This integral will, in general, not be absolutely integrable. However, the phase {(\xi,\eta,a,z) \mapsto (z+a/2)\xi + (a/2-z)\eta} is only stationary at {(\xi,\eta,a,z) = (0,0,0,0)}. By using a suitable smooth dyadic decomposition and many integrations by parts, we can then show that this integral can be given a convergent interpretation if {F,G} obey the weak regularity bound (16). Similarly for other evaluations {F \ast_\hbar G(x_0,2\pi \hbar \xi_0)}, as well as higher derivatives of {F \ast_\hbar G} evaluated at arbitrary points {(x_0,2\pi\hbar\xi_0)}. Indeed, with a certain amount of technical effort (which we omit here) we see that {F \ast_\hbar G} is well-defined and obeys (16), and we can rigorously establish the composition law

\displaystyle  (F \ast_\hbar G)(X,D)_W = F(X,D)_W G(X,D)_W. \ \ \ \ \ (20)

If {F} and {G} are polynomials, we see (using the fact that any operator has a unique symbol {F}) that the product {\ast_\hbar} given here coincides exactly with the Moyal product (11). As a consequence, by testing on gaussian wave packets using Lemma 1, one can show that this composition law {\ast_\hbar} has an asymptotic series given by the Moyal product, thus for any {k}, one has

\displaystyle  F \ast_\hbar G = \sum_{j=0}^k \frac{1}{j!} (\frac{i\hbar}{2})^j \omega^{\otimes j}(\nabla^j F, \nabla^j G) + \hbar^{k-O(1)} E_{k,\hbar}

where the error {E_{k,\hbar}} obeys the bound (16) (with the constant {C} independent of {k} and {\hbar}, and the constant {C_{i,j}} depending on {k} but uniform in {\hbar}). We will not give full details here, but roughly speaking, bound {E_{k,\hbar}} to high order at some point {(x_0, 2\pi \hbar \xi_0)}, one can subtract off a Taylor polynomial from both {F} and {G} to reduce to the case when at least one of {F,G} vanishes to high order at {(x_0, 2\pi \hbar \xi_0)}, at which point Lemma 1 shows that {F \ast_\hbar G(X,D)_W} almost annihilates any gaussian wave packet supported near {(x_0, 2\pi \hbar \xi_0)} in phase space, and thus must have very small symbol at {(x_0,2\pi \hbar \xi_0)}; a similar (but more complicated) argument also allows one to control derivatives of the symbol of {F \ast_\hbar G}. In a similar vein, the commutator {\frac{1}{\hbar} [F(X,D)_W, G(X,D)_W]} of two operators {F(X,D)_W, G(X,D)_W} with symbols {F,G} obeying (16) can be described by a symbol with asymptotic series (12); we omit the details. These facts form the basis for the pseudodifferential calculus, which we will not develop further here; see e.g. Taylor’s book or Folland’s book for more details.

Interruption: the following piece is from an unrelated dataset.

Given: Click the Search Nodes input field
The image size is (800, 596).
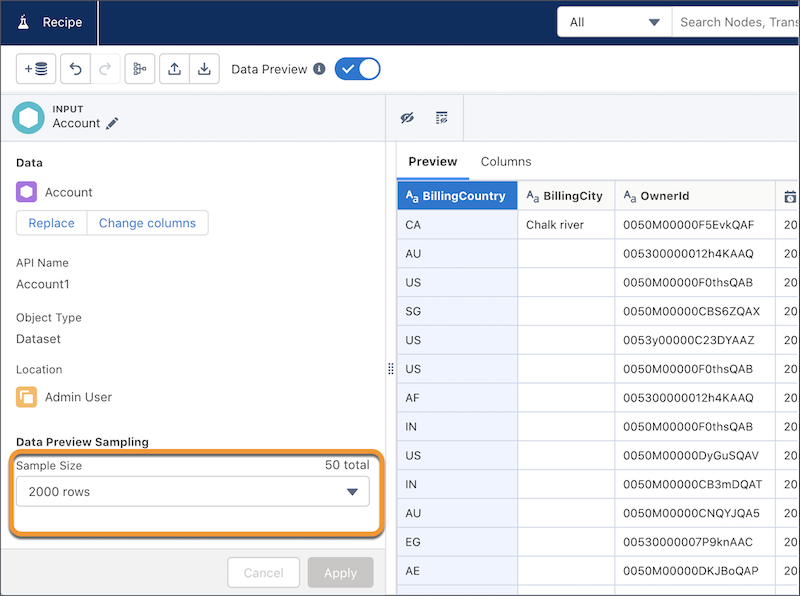Looking at the screenshot, I should (x=735, y=21).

We can also relate the Moyal product to the Wigner transform

\displaystyle  W(f)(x, 2\pi\hbar \xi) := \int_{\bf R} f( x-a/2) \overline{f}(x+a/2 ) e^{-2\pi i a \xi}\ da.

Comparing this with (19), we see that {W(f)} can also be interpreted as the symbol of the rank one operator

\displaystyle  T_f: g \mapsto \langle g, f \rangle f

where {\langle g,f \rangle := \int_{\bf R} g(x) \overline{f(x)}\ dx}. Given a quantised operator {F(X,D)_W}, we (formally, at least) have the relatino

\displaystyle  F(X,D)_W T_f \overline{F}(X,D)_W = T_{F(X,D)_W f}

and hence (by (15) and (20)) we see (again formally, at least) that

\displaystyle  W( F(X,D)_W f ) = F \ast_\hbar W(f) \ast_\hbar \overline{F},

so that the action of pseudodifferential operators such as {F(X,D)_W} can be described through the Wigner transform by some applications of the Moyal product.

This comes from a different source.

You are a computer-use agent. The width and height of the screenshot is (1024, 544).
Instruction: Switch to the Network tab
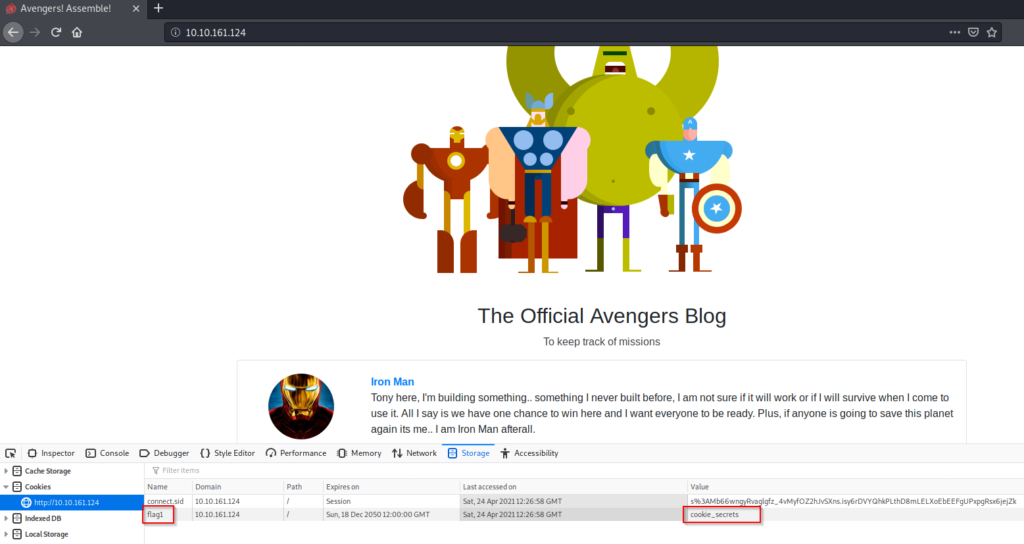pyautogui.click(x=414, y=453)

Continuing this line of thought, suppose that {\psi} is a time-dependent function obeying Schrödinger’s equation

\displaystyle  i\hbar \partial_t \psi = H(X,D)_W \psi

for some real-valued symbol {H} (representing the Hamiltonian of the system). Passing from the wave function {\psi} to the density matrix {T_\psi}, we observe that Schrödinger’s equation implies Heisenberg’s equation

\displaystyle  \partial_t T_\psi = \frac{1}{i\hbar} [H(X,D)_W, T_\psi]

and hence (by formal applicaton of the Moyal product)

\displaystyle  \partial_t W(\psi) = \frac{1}{i\hbar} ( H \ast_\hbar W(\psi) - W(\psi) \ast_\hbar H ).

Applying (12), we see that the Wigner transform of {\psi} obeys the perturbed Hamiltonian flow equation

\displaystyle  \partial_t W(\psi) = \{ H, W(\psi) \} - \frac{\hbar^2}{24} \omega^{\otimes 3}(\nabla^3 H, \nabla^3 W(\psi)) + \ldots. \ \ \ \ \ (21)

This should be compared with the evolution of a classical density function {\rho: {\bf R} \times {\bf R} \rightarrow {\bf R}^+} in phase space with respect to transport along Hamilton’s equation of motion

\displaystyle  \dot x = \partial_\xi H; \quad \dot \xi = - \partial_x H,

which is given by the transport equation

\displaystyle  \partial_t \rho = \{ H,\rho\}. \ \ \ \ \ (22)

Thus we see in the semiclassical limit {\hbar \rightarrow 0}, the equation of motion for the Wigner transform (21) under the Schrödinger flow converges formally to the equation of motion for a classical density transported under Hamiltonian flow. This is one of the basic manifestations of the correspondence principle relating quantum and classical mechanics, and suggests that the Wigner transform of a wave function is a quantum analogue of a density function in phase space. (But the analogy is not perfect; in particular, the Wigner transform is almost never a non-negative function. See Folland’s book for more discussion.) Making all of these formal calculations and heuristics rigorous is a non-trivial task, requiring the development of the theory of Fourier integral operators, and will not be discussed here.